**Set problem**
Copy out the entries from the line containing "Task: Click the passenger" through the line containing "tap(28, 733)", replacing "passenger" with "traveler" and leaving everything else unchanged.

━━━

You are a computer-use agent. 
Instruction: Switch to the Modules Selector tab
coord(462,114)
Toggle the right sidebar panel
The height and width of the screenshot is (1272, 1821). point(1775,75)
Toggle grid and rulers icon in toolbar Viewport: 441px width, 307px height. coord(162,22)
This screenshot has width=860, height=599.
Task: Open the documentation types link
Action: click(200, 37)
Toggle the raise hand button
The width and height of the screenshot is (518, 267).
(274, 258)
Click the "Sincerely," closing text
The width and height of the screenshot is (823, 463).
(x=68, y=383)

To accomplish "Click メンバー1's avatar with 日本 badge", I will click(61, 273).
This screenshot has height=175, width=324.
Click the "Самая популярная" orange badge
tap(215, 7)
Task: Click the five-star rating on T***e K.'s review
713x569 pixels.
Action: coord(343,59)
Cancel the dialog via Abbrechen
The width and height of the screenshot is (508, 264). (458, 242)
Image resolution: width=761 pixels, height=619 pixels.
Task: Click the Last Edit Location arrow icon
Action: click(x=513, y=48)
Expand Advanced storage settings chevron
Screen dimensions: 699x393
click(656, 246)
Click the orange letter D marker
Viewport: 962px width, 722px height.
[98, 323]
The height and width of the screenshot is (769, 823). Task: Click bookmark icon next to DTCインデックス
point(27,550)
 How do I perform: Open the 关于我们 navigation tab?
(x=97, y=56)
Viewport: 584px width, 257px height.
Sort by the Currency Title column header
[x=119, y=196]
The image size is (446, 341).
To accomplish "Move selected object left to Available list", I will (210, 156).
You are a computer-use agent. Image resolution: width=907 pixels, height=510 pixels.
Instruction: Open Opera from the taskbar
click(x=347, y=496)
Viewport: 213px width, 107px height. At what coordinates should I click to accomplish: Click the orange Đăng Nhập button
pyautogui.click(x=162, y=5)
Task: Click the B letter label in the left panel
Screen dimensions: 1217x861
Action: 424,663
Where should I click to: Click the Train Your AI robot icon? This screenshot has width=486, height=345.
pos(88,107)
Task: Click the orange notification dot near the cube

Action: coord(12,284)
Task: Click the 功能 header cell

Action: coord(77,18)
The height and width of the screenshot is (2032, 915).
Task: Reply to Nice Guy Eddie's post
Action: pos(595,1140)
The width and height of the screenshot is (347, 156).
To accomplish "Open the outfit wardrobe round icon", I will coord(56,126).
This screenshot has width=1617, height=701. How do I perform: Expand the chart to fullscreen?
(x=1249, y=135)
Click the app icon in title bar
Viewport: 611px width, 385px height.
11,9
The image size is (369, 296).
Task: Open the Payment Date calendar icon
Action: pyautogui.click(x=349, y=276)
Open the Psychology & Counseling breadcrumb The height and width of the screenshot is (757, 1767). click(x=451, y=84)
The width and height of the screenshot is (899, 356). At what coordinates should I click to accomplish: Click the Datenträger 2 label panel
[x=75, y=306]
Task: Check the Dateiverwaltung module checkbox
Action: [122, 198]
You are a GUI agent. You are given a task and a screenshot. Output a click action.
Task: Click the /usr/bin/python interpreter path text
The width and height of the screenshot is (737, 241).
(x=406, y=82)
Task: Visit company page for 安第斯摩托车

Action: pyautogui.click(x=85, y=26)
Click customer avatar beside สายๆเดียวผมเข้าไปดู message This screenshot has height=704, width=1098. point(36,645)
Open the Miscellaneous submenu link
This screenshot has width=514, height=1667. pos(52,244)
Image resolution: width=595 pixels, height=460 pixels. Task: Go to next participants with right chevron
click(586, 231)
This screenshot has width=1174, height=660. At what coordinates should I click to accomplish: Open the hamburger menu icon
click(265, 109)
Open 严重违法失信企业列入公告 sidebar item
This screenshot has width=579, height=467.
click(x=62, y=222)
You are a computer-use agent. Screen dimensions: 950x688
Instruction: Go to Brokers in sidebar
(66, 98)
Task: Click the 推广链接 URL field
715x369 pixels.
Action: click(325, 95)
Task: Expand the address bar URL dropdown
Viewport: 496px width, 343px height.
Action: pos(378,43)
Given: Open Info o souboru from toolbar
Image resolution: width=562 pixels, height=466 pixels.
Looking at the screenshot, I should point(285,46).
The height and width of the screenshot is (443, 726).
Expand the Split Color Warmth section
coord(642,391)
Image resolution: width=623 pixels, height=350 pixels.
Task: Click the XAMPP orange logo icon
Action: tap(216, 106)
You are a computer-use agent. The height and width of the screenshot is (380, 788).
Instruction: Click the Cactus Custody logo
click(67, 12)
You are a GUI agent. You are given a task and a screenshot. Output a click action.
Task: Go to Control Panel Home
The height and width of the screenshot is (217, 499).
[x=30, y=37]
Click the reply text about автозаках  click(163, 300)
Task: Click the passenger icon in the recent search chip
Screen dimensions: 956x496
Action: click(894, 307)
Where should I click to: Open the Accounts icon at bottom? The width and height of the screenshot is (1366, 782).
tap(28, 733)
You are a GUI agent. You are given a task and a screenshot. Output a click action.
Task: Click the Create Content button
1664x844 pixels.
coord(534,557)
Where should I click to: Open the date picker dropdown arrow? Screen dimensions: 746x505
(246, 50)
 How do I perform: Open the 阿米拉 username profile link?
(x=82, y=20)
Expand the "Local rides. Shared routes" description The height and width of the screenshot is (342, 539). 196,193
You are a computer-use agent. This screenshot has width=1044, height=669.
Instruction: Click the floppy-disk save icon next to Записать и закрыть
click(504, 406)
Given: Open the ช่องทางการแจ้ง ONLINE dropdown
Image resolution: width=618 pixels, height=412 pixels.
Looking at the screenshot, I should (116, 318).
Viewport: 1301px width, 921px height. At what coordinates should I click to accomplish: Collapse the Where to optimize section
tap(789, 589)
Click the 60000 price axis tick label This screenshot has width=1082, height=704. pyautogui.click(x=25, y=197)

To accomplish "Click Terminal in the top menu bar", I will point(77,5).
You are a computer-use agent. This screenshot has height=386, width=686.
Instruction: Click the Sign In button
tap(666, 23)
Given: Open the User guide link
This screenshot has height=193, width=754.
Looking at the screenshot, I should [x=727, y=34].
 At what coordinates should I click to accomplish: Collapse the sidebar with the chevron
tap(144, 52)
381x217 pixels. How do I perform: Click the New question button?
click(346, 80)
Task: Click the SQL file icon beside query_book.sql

━━━

**Solved exercise**
Task: Click the traveler icon in the recent search chip
Screen dimensions: 956x496
Action: click(894, 307)
Where should I click to: Open the Accounts icon at bottom? The width and height of the screenshot is (1366, 782).
tap(28, 733)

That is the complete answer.